B.C. Liberal leadership hopeful Kevin Falcon unleashed the wrath of the provincial teachers’ union earlier this week when he said he would reward schools based on student achievement, if he was chosen to be premier. The union quickly dubbed the idea “merit pay” and tore it apart.
Perhaps not surprisingly, the idea isn’t flying in Prince Rupert. Gary Coons, North Coast NDP MLA and a teacher for 28 years, said Falcon’s idea was probably just a trial balloon, “full of hot air.” A teacher for 28 years before becoming a politician, Coons said merit pay is based on old-fashioned models that have no place in the education system.
“Teachers teach from the heart, not from the book,” said Coons. He added that student achievement is only one metric in the otherwise complex and diverse environment known as the classroom.
“I believe it’s a very destructive concept that does nothing but erode the quality of the system,” said Coons.

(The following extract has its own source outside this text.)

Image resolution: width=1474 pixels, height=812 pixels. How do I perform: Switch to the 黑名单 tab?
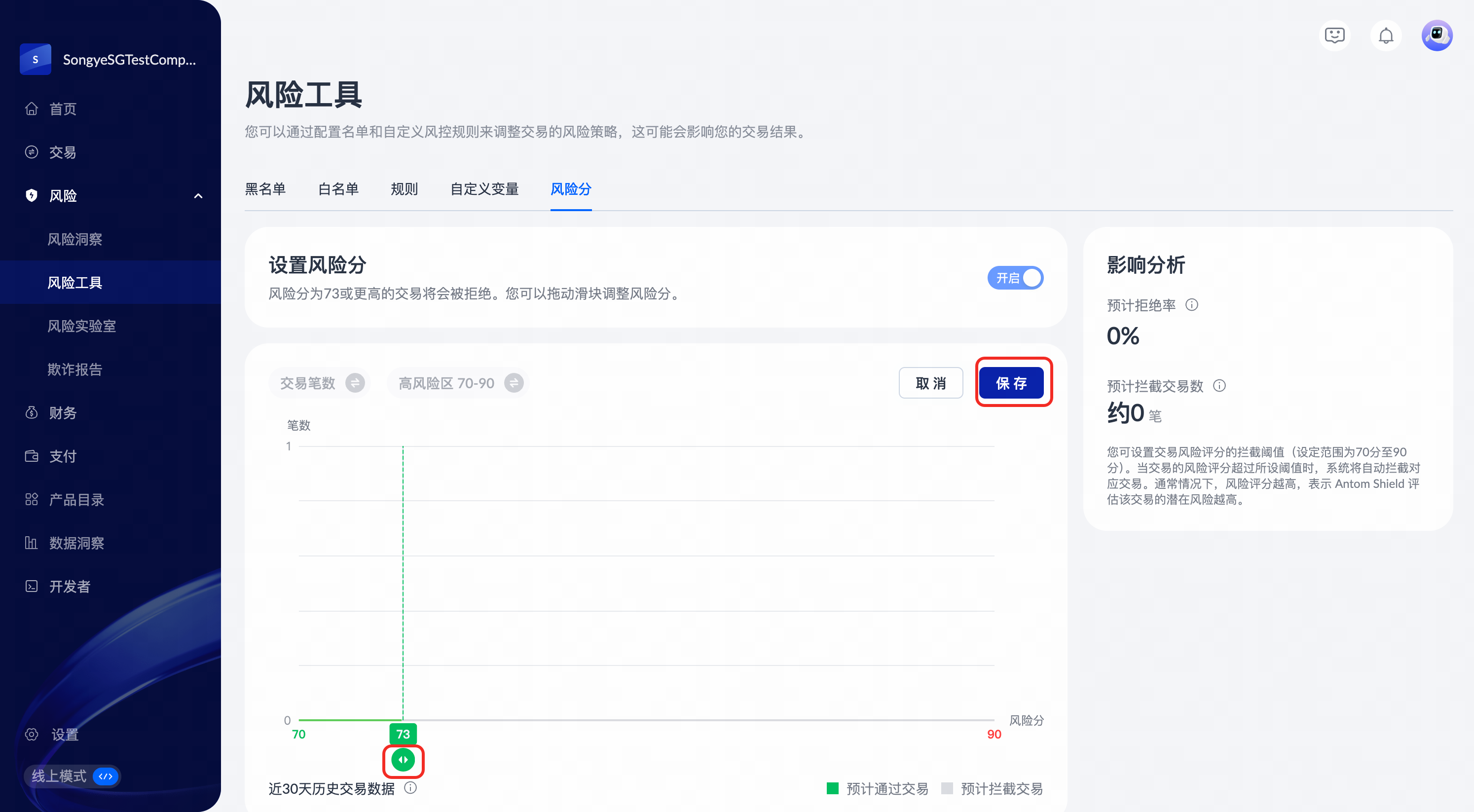[x=265, y=189]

Meanwhile, Joanna Larson, the president of the Prince Rupert District Teachers’ Union, summed up her opinion on merit pay with one word: “ridiculous.”
What Larson takes issue with is that merit pay is based on false assumptions — that teachers aren’t doing a good job so they need some sort of scale that rewards performance to make them better. “It sort of implies they’ll suddenly start working harder if we give them bribes. It’s ridiculous,” she said.
Larson also wondered who would decide which teachers receive merit pay: would it be someone in administration? Or would it be based on test scores? “It brings us back to what is the purpose of public education,” she said. “It’s not something you can easily break down. What we’re doing in our schools is qualitative, not quantitative.”
To find someone even remotely supportive of the merit pay idea, Muskeg News had to go all the way to the Fraser Institute, based in Vancouver and author of the infamous school report cards, an annual performance review of schools in B.C. After these report cards are released, educators within the system usually say they’re useless.
Peter Cowley, the director of school performance studies at the Fraser Institute, did echo some of the concerns of Coons and Larson: namely, that merit pay is not a new idea, and that certain mechanics need to be established before implementing such a system. For merit pay to work, he said goals first need to be established, then measurements need to be created, and standards need to be followed when distributing merit pay to make sure the whole thing is fair & objective.
Still, Cowley said he’s supportive of the idea of merit pay, for any profession. He admitted he didn’t know what Falcon’s plan would be, but he suggested that merit pay be a reward system on top of a base salary. In other words, it should be a bonus in addition to a teacher’s pay, not a commission that would be the sole revenue.
The criticism of Falcon’s plan was made almost as soon as the words left his mouth, and Cowley said the reason for such blowback is the same as the denunciation of the Fraser Institute’s report cards: “entrenched interests” in the education system are happy with the way things are and don’t want them to change, he said.
Cowley said the end goal for any suggestions to improve the education system should be a better outcome for children in schools. “We should at least look at ideas that would likely help us,” he said.